Tuesday, January 19, 2010

delanceyplace.com 1/19/10 - shoot a policeman

In today's excerpt - the blues were born in
the harshest economic and social
circumstances. And so the earliest blues
songs dealt with the harshest
themes. The very first blues song to be
recorded was "Crazy Blues" in 1920:

"In 1920, "Crazy Blues," the first blues
recording by a black
singer, was released. The song was composed
by Perry Bradford,
a black songwriter, bandleader, and promoter
with a background
in vaudeville who had moved from Alabama to
New York, the
capital of America's entertainment,
music-publishing, and
recording industries. Bradford persuaded Okeh
Records, one of
the smaller companies, that there was a
market for blues in the
black community. He would supply the song and
the singer,
Mamie Smith - a Cincinnati-born vaudeville
veteran who performed a wide range of
material that included blues - and would
organize the Jazz Hounds to back her up.
'Crazy Blues' was
structured like a popular tune with an
introduction and multiple
strains, but one of them was in the
twelve-bar form; the lyrics
dealt with heartbreak, desertion, and
revenge, culminating with
the singer's vow to get high on dope and
shoot a policeman. The
record became a smash, and Bradford would
later claim it sold
more than a million copies. Whatever its
actual sales figures, it
made other record companies take notice and
begin to sign blues
singers from the ranks of female vaudeville
stars. The larger
Columbia Records even released a rival
recording of 'Crazy
Blues' sung by Mary Stafford. When Columbia's
lawyer asked
Bradford to waive his publisher's royalties
in return for making his song famous.
Bradford wrote back that he didn't 'waive'
anything but the American flag. ...

"One of the first great folk-blues performers
to be recorded came

from Texas. Singer, guitarist, and composer
Blind Lemon

Jefferson recorded nearly a hundred blues
songs between 1926 and
1929. Jefferson had a strong voice that
easily traversed his two-octave
range; he attacked his guitar with long
staccato runs of notes,
almost constantly improvising and varying his
performances. He
sang about railroads, liquor, jails,
violence, extreme poverty, and
wild women, displaying a gift for startling
themes and novel
imagery that seemed to belie his blindness.
Growing up in rural
poverty in Wortham, Texas, Jefferson
performed for tips on the
streets of Dallas; by the height of his
recording career, he was
around the South in a chauffeured sedan,
having become a
household name in much of black America.
Jefferson's success
opened the door for many other blues
singer/guitarists to record
in the late 1920s and on through the 1930s,
and he set an almost

unapproachable standard that raised the level
of performance
throughout the genre.
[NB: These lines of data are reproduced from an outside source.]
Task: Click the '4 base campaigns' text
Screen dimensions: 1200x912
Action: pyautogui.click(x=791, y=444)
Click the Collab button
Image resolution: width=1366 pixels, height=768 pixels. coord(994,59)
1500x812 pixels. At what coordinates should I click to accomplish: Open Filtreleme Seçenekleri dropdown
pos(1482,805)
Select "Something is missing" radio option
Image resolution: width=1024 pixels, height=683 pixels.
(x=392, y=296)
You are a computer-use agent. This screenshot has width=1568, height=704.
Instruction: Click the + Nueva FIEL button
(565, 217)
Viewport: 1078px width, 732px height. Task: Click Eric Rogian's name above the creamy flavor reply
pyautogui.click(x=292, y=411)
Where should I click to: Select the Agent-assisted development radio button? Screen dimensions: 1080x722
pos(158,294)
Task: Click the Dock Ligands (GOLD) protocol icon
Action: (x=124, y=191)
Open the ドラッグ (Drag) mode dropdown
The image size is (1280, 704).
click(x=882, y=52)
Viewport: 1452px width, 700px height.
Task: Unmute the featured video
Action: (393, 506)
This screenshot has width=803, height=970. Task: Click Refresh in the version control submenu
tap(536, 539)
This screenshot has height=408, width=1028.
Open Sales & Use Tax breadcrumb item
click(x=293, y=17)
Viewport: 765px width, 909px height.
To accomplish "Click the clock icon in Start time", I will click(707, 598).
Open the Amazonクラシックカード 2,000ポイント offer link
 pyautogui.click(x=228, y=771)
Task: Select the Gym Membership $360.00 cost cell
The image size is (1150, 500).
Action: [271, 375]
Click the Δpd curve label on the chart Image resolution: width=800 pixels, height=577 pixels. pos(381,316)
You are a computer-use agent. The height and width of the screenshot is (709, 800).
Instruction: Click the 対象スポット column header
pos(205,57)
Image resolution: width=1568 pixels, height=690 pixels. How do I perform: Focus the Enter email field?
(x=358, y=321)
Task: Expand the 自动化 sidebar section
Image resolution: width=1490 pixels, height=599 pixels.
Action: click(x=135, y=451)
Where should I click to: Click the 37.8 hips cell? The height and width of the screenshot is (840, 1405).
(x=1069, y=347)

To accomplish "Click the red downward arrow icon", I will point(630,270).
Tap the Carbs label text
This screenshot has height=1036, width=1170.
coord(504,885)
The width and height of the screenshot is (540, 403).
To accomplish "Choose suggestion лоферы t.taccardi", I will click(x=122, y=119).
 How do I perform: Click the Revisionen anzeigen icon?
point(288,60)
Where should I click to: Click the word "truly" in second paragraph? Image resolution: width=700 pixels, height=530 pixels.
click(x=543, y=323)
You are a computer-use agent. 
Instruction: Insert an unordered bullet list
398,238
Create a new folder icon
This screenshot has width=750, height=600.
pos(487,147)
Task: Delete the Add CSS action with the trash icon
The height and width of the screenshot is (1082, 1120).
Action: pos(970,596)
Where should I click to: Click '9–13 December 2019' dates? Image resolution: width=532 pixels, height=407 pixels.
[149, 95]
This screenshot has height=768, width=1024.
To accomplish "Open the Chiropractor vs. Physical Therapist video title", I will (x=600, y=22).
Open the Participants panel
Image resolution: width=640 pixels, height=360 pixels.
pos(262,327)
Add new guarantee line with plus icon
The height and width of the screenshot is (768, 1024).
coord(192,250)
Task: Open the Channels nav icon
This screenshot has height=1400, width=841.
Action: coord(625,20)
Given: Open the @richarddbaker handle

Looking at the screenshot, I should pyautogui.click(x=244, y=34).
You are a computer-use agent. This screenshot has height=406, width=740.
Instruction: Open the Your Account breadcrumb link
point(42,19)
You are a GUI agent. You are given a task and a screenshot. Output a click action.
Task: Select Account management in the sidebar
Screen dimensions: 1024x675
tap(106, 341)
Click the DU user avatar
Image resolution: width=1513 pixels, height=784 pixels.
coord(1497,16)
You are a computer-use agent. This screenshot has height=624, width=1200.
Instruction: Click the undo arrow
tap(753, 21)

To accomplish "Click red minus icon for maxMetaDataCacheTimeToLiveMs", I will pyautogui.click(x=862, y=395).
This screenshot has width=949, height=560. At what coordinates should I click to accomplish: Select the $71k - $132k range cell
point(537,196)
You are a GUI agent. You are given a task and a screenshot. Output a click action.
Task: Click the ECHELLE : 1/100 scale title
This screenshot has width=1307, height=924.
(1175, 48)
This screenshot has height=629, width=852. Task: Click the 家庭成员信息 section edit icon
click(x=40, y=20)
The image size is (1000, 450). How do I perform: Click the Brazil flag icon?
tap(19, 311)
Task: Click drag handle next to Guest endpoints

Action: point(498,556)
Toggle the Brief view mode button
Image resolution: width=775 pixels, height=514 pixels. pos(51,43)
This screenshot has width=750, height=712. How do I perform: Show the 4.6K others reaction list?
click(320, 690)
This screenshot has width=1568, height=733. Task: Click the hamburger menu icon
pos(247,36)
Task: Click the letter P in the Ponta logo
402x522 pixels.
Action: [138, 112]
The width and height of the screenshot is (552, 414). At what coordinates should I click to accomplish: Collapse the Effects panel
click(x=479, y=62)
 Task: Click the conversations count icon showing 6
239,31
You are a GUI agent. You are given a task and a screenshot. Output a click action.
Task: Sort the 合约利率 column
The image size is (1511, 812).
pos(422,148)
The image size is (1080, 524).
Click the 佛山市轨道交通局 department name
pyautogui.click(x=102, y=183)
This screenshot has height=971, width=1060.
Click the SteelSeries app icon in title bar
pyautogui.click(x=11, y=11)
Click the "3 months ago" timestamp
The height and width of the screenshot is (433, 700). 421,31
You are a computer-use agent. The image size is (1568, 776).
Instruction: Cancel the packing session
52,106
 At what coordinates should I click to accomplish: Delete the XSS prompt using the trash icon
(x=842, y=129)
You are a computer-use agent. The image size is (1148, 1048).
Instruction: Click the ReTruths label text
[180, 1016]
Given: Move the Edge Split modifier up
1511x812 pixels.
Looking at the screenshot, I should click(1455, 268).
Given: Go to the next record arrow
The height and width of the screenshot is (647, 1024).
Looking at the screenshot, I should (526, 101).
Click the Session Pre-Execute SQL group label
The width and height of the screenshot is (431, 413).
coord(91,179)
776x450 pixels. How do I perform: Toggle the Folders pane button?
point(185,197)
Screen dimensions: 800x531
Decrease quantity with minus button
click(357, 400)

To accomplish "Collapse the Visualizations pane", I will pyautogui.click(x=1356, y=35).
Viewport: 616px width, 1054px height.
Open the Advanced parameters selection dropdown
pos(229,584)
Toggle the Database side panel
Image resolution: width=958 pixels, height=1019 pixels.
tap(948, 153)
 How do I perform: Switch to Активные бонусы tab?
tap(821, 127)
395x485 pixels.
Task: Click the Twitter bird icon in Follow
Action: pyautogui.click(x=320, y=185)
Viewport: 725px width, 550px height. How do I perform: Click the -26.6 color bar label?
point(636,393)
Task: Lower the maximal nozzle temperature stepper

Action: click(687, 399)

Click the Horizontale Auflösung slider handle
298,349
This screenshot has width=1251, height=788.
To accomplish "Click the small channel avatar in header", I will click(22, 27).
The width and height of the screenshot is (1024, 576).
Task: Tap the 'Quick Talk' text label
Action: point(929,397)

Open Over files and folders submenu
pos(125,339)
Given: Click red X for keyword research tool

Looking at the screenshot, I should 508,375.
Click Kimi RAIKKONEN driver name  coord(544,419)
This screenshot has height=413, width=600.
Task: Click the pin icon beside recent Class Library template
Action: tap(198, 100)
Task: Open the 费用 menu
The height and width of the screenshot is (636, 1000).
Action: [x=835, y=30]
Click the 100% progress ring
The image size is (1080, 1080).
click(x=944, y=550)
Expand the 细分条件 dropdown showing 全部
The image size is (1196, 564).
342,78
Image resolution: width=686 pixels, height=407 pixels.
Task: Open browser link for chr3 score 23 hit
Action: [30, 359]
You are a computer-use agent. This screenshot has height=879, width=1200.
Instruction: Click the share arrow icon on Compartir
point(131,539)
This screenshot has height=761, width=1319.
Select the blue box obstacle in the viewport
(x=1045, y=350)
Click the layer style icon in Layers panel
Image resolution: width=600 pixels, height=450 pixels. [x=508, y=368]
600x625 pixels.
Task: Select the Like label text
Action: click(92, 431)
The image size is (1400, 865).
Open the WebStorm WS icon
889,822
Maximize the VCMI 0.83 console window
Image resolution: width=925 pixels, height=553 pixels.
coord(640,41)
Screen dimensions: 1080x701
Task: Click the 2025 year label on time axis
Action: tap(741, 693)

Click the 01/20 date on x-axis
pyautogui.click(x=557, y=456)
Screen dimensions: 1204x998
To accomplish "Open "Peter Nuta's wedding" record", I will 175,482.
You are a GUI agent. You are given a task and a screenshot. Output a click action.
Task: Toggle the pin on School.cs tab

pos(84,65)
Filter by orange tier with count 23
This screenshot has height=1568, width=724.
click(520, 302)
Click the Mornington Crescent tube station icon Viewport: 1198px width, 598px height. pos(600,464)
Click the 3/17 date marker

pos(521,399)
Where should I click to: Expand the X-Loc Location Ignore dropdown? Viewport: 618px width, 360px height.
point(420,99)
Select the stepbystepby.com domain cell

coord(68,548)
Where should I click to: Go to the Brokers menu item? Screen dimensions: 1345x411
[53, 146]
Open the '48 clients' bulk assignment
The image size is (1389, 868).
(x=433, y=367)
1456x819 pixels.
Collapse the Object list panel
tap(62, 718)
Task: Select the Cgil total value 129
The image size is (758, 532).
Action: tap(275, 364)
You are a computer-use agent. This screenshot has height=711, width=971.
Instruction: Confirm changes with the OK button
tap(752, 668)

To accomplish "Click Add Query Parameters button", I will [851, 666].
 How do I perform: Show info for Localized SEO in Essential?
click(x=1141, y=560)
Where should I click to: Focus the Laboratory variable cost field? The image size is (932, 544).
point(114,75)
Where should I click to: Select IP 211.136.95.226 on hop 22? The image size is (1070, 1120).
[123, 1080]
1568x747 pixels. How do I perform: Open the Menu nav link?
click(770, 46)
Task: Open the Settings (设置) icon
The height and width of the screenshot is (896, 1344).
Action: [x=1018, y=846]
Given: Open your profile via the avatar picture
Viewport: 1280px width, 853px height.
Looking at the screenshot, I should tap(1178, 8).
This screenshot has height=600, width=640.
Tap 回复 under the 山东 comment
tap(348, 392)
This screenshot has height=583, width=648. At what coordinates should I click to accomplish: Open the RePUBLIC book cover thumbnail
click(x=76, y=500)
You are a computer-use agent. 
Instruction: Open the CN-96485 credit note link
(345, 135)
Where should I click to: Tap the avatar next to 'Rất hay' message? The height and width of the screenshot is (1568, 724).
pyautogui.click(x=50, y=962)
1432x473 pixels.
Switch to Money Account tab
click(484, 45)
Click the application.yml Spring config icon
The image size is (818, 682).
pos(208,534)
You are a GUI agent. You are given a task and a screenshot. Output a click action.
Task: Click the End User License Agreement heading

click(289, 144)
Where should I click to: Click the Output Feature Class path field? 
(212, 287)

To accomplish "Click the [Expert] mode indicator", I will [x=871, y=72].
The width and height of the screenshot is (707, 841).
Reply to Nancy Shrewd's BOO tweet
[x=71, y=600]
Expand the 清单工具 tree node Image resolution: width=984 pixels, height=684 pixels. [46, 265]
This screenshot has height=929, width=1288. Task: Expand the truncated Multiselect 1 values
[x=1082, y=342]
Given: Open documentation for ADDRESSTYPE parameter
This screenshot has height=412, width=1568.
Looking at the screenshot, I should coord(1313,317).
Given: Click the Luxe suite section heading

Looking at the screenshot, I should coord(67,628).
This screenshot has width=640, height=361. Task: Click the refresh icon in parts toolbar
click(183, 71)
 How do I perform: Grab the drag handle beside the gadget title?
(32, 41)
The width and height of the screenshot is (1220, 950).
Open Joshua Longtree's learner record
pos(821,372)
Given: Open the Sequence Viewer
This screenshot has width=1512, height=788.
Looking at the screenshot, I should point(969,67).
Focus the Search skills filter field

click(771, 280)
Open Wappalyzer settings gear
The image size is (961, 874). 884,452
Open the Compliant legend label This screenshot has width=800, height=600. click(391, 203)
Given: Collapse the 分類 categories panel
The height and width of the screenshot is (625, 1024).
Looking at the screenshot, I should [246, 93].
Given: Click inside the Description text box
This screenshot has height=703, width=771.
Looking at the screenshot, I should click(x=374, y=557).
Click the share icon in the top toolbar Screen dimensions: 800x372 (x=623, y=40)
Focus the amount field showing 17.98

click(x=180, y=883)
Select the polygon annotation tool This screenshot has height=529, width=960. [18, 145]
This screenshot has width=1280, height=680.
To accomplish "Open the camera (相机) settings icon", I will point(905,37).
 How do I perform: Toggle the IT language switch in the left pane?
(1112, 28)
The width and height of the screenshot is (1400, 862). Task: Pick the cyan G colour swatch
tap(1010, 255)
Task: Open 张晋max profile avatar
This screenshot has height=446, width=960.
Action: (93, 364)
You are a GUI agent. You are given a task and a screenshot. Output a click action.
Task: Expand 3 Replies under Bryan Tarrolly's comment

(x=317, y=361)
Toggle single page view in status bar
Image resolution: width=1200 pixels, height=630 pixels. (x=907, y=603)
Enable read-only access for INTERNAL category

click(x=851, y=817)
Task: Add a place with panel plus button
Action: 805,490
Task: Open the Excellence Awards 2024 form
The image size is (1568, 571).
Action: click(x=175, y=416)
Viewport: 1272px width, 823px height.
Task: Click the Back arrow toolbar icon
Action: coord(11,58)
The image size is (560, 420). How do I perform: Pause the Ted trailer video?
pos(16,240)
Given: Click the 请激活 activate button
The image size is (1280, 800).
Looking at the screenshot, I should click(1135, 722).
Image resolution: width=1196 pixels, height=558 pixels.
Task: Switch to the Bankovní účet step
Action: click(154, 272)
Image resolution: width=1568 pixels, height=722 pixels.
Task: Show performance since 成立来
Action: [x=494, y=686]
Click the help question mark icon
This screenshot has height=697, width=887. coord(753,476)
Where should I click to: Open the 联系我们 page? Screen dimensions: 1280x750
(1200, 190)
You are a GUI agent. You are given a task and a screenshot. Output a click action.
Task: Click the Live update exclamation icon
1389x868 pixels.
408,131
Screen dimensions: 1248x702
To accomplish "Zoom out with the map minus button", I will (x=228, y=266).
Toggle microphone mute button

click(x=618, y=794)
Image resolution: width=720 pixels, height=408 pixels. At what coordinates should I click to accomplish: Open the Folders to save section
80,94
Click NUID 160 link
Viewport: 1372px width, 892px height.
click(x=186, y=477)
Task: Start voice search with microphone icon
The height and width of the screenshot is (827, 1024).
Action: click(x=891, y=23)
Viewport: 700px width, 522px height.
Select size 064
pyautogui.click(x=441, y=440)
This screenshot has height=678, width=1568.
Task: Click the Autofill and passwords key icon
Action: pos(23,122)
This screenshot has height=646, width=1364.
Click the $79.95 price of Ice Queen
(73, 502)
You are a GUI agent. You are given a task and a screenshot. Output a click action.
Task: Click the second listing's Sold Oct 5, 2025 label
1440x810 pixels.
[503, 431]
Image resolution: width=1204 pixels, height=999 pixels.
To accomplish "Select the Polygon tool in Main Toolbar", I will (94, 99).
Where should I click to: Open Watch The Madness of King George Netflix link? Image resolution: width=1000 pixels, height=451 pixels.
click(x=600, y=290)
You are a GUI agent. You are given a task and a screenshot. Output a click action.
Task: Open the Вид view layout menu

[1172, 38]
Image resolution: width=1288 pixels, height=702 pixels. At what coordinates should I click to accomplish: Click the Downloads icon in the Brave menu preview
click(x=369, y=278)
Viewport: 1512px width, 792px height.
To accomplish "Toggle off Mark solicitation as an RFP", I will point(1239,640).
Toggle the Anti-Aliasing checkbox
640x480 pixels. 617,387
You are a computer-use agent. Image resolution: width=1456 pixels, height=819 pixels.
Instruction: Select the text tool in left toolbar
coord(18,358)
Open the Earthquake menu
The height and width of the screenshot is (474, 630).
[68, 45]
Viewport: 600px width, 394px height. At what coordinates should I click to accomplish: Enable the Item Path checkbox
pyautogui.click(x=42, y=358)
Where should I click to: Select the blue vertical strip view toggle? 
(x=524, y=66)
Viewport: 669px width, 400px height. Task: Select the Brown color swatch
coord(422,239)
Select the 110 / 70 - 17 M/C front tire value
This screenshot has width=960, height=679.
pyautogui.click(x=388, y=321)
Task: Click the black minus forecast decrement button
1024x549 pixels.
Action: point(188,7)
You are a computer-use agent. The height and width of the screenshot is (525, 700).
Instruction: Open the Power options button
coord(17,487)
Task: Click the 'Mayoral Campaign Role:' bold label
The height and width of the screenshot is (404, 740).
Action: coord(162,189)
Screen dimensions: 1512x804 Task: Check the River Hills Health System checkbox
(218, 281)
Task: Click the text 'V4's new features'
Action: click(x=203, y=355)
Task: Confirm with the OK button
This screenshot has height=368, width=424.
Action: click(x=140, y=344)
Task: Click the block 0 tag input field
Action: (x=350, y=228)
Among the many
guitarists he influenced
was Huddie Ledbetter (Lead Belly), who
performed several of
Jefferson's songs throughout his career.
Jefferson's playing would
also amaze and inspire such solo performers
as Lightnin' Hopkins,
who would adapt a somewhat simplified version
of Jefferson's
guitar style to the electric guitar in the
1940s, and T-Bone Walker,
would add more complex, jazzy harmonies to
Jefferson's foundation, applying it to the
electric guitar as a lead instrument in a
blues band. As a youth, Walker had been
Jefferson's 'lead boy' in Dallas, and from
the 1940s onward, Walker directly or
indirectly influenced almost every lead
guitarist in a blues band."

Robert Santelli, Holly George-Warren, Jim
Brown, editors, American Roots Music, Abrams,
Copyright 2001 by Ginger Group Productions,
Inc., and Rolling Stone Press, pp. 42-45.